Jean Fisher's "The Syncretic Turn"

I had to read this for a class and it concerns Western art critique elitism over black and non-European art. Here is part of my summary:
Andrew Ballstaedt (Mormon artist)
Fisher argues that European art criticism is not leaving room for non-European artists because the European critics are assuming much about non-European art from the sole perspective of Western art critique. The elitism of art criticism today only leaves room for a Black artist to make art about being black. Even the non-commodifiable nature of art is discussed as though it were, naturally, leaving no room for non-European art in the West. Galleries and museums have responded to this by exhibiting more non-European art, “although on a selective and respresentative basis, provided that they demonstrate appropriate signs of cultural difference. This is to exoticize” and only maintains the inequality of non-European to European art by “reduc[ing] them to a spectacle of essentialist racial or ethnic typology and to ignore their individual insights and human values”. Part of this problem is institutional; that Western critical and curatorial practices assume their criteria is universal. Until this is changed, all perspectives cannot hope to have equal value. Unfortunately, to survive artistically and economically, “non-European artists have had to acquiesce to promotion through the commodified signs of ethnicity, which renders them complicit with the Western desire for the exotic other, against which it can measure its own superiority”. In the early 1980’s, a generation of young black artists spoke out, but lead to their work “incorporated exclusively into identity politics…to become a sub-category of sociology or anthropology, diminishing its aesthetic or critical efficacy”. 
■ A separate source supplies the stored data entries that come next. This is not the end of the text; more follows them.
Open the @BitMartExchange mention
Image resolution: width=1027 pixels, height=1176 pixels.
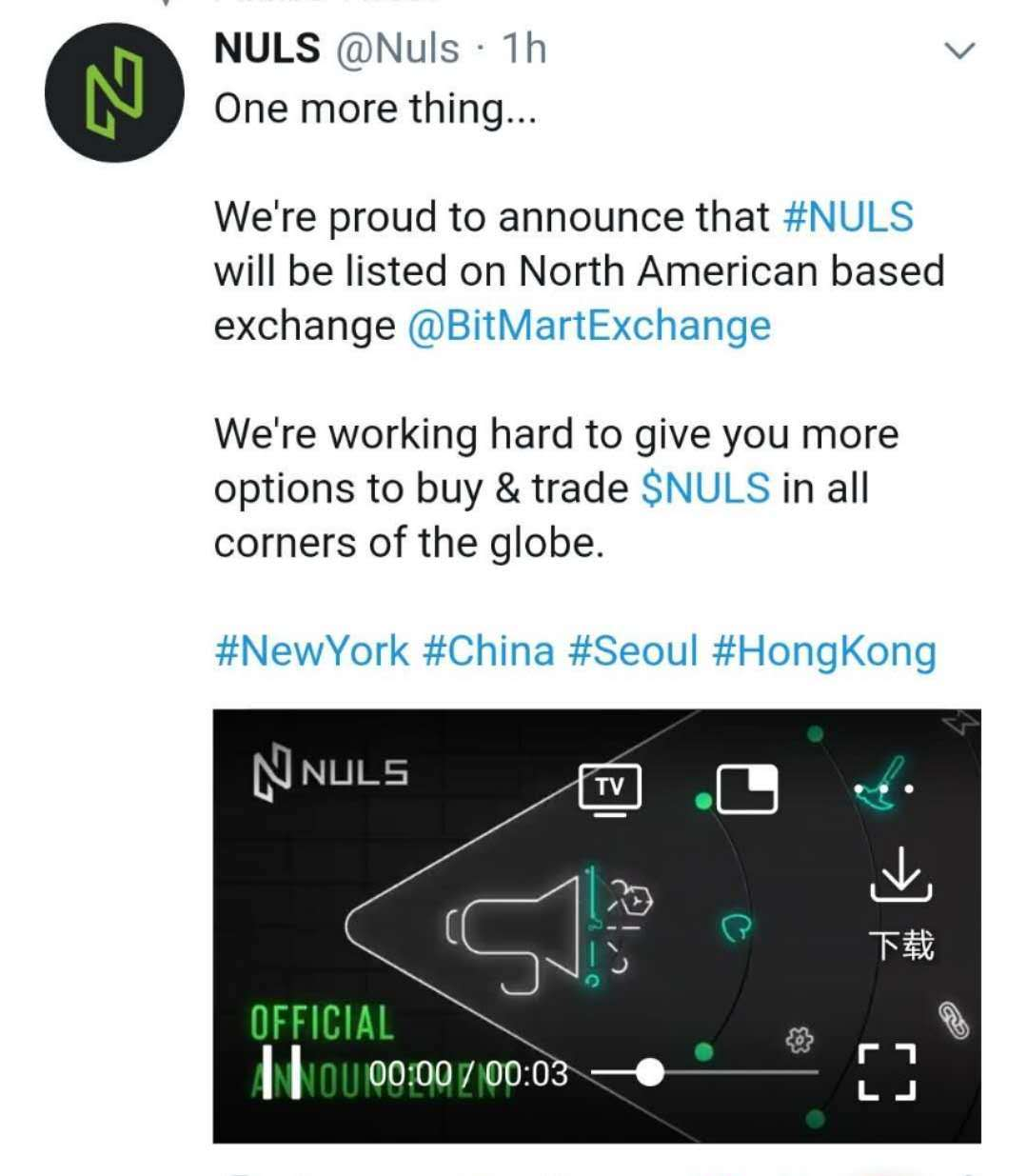coord(588,326)
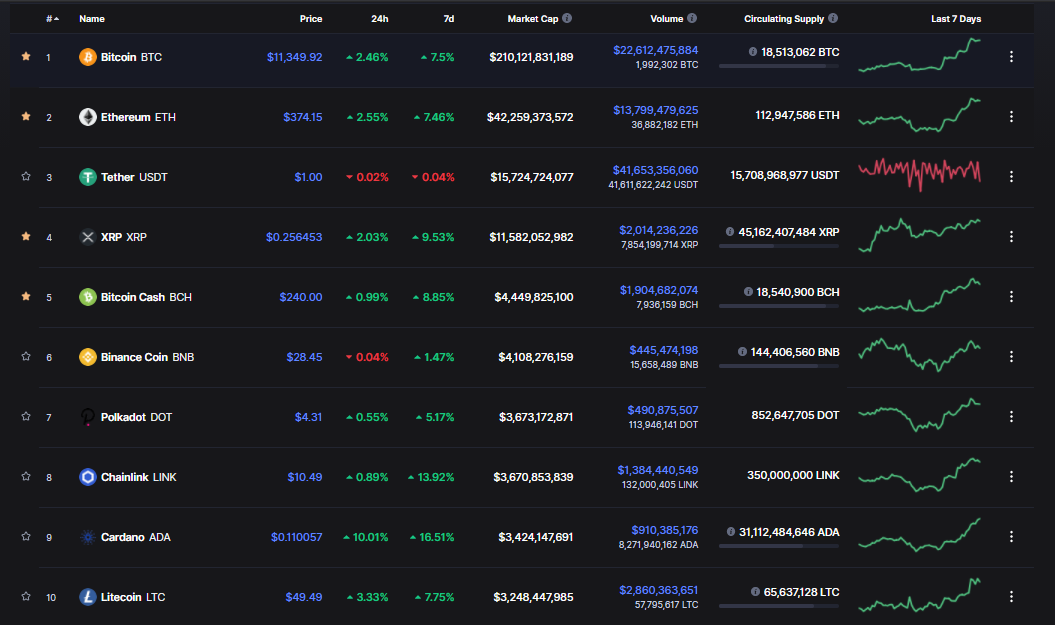Click Bitcoin circulating supply progress bar
This screenshot has width=1055, height=625.
(779, 66)
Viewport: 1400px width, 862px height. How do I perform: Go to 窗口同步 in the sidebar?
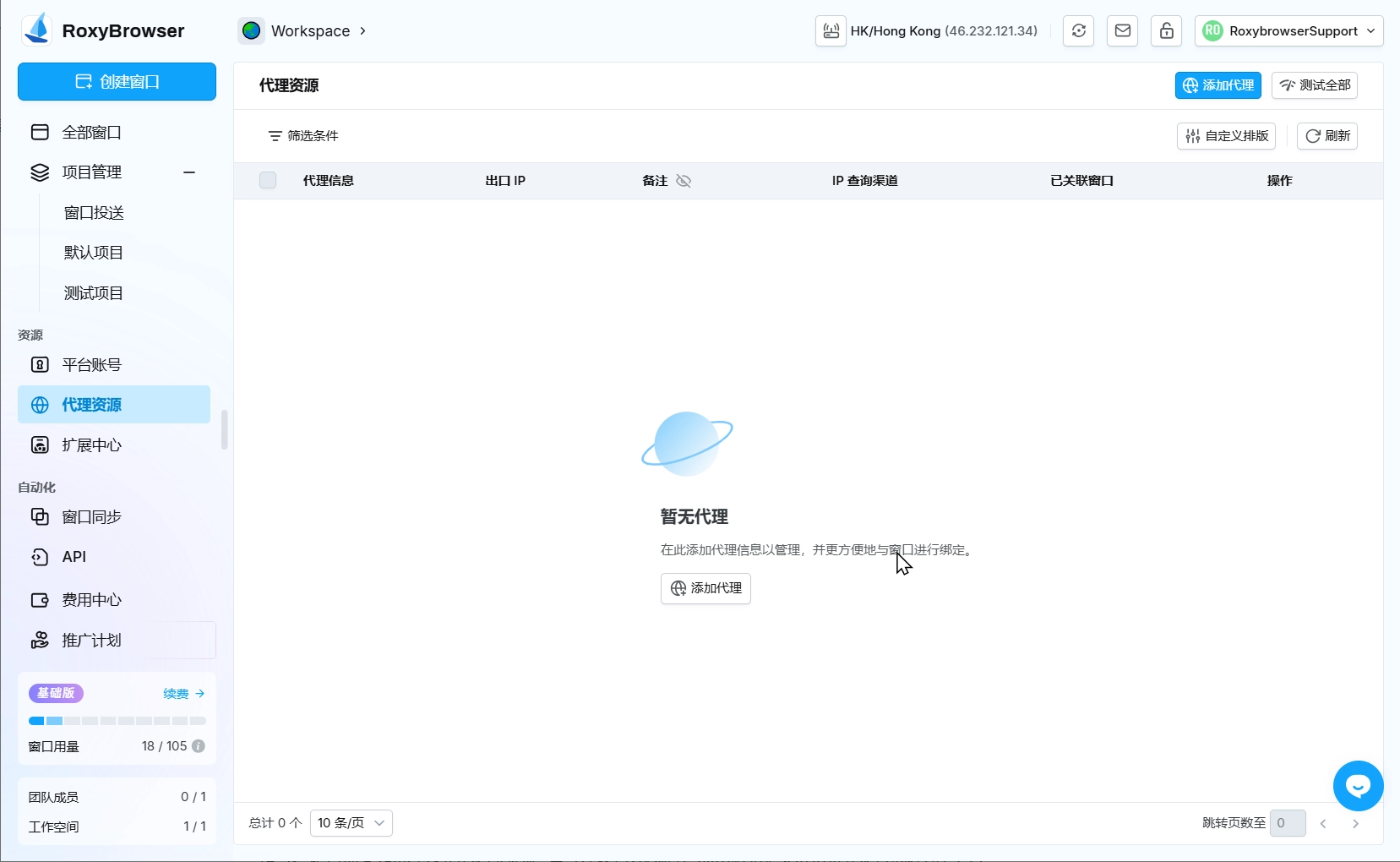coord(91,517)
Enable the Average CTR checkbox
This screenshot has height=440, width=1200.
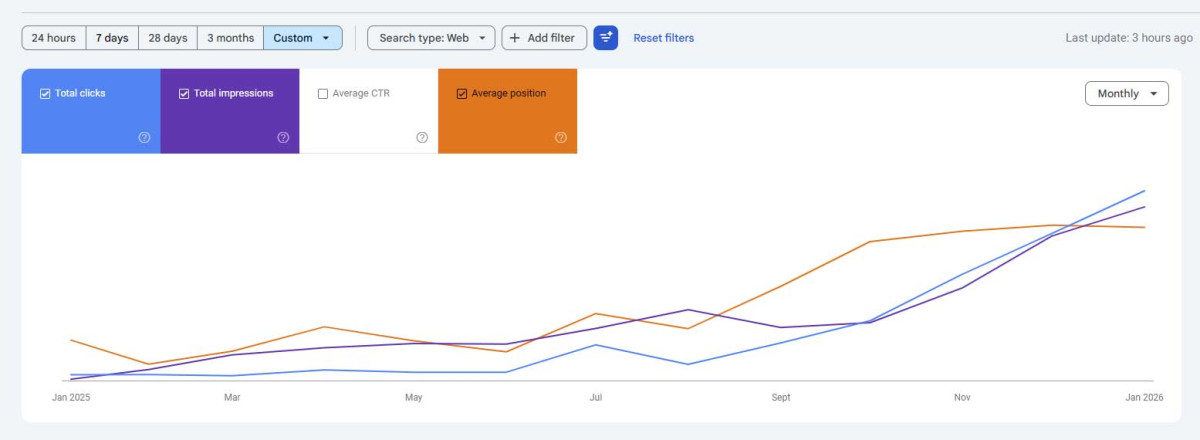pos(323,94)
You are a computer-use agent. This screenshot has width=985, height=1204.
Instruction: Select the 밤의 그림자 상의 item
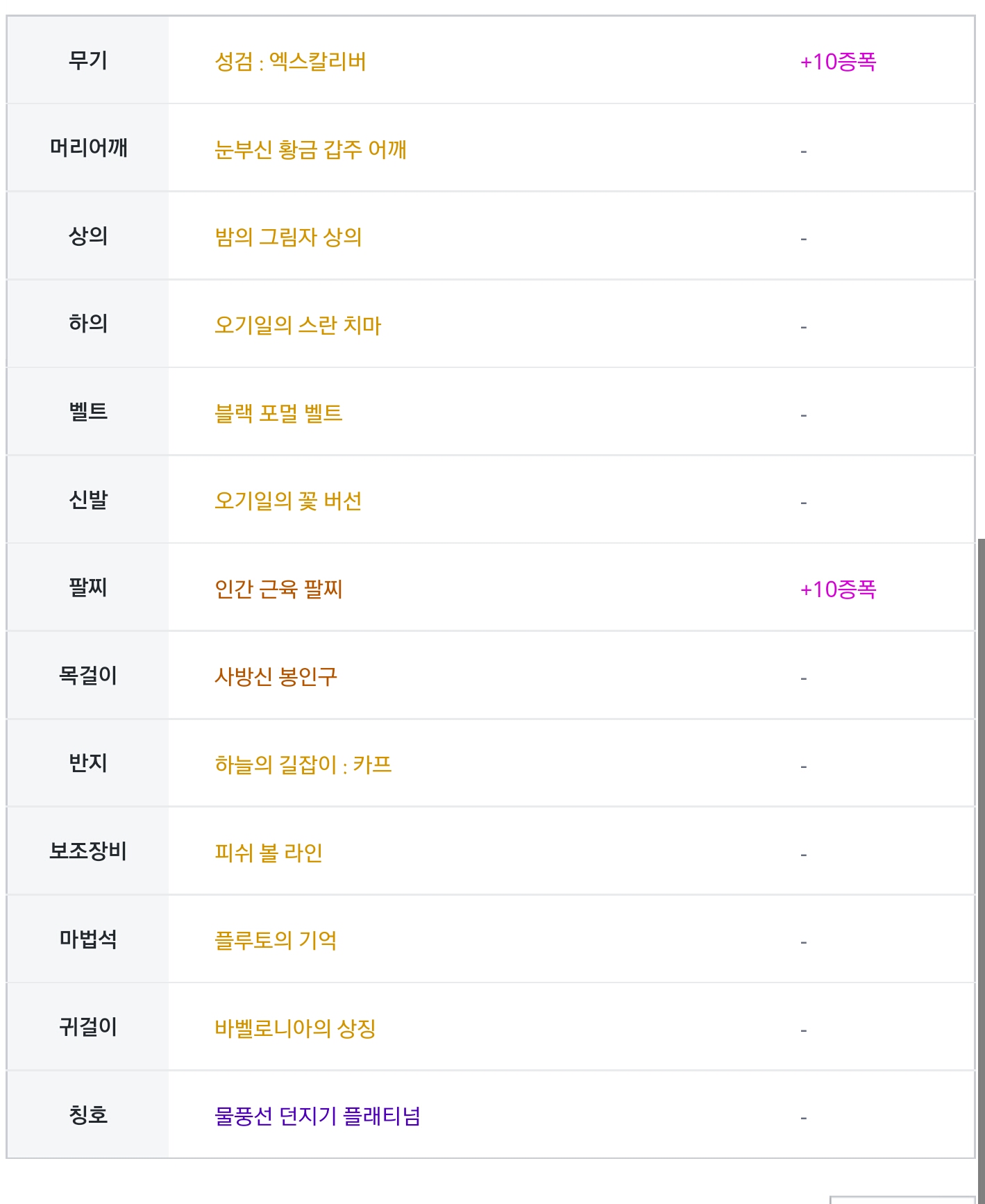[288, 237]
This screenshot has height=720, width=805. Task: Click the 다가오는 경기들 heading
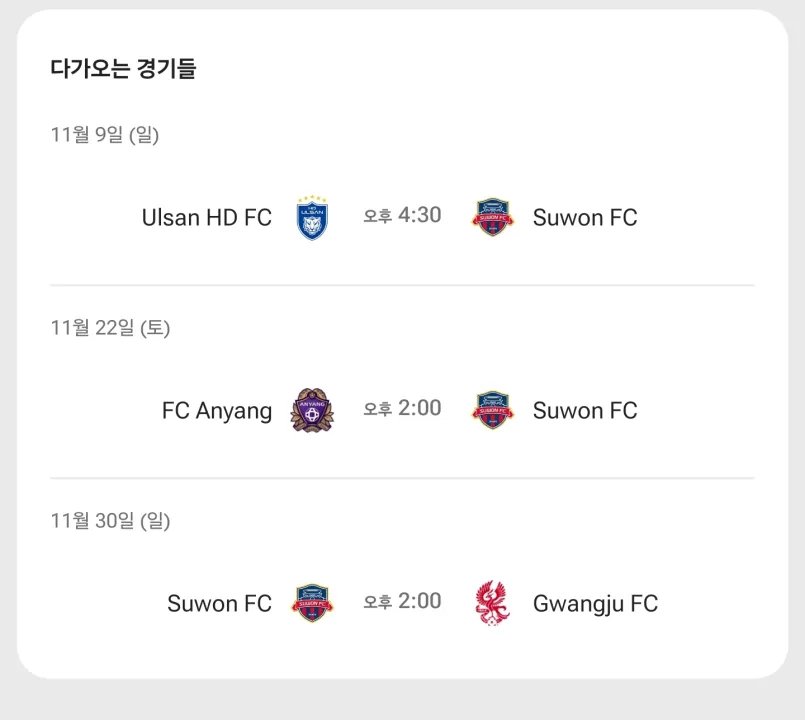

To be honest, this is a heady thing for me to wrap my head around. I have a hard time knowing where to fit myself into this issue. Although I have not gone to grad school, I have heard a lot of stories from professors and other returning alumni from BYU about the intolerance of religion at many art schools. Stories of accepting discussion and legitimacy of race and gender, but rejecting the individual insights of religion. Stories of classroom critiques only willing to prode and discuss religious and spiritual exploration from Mormon artists. Are Mormon artists in the same boat as women and non-European artists?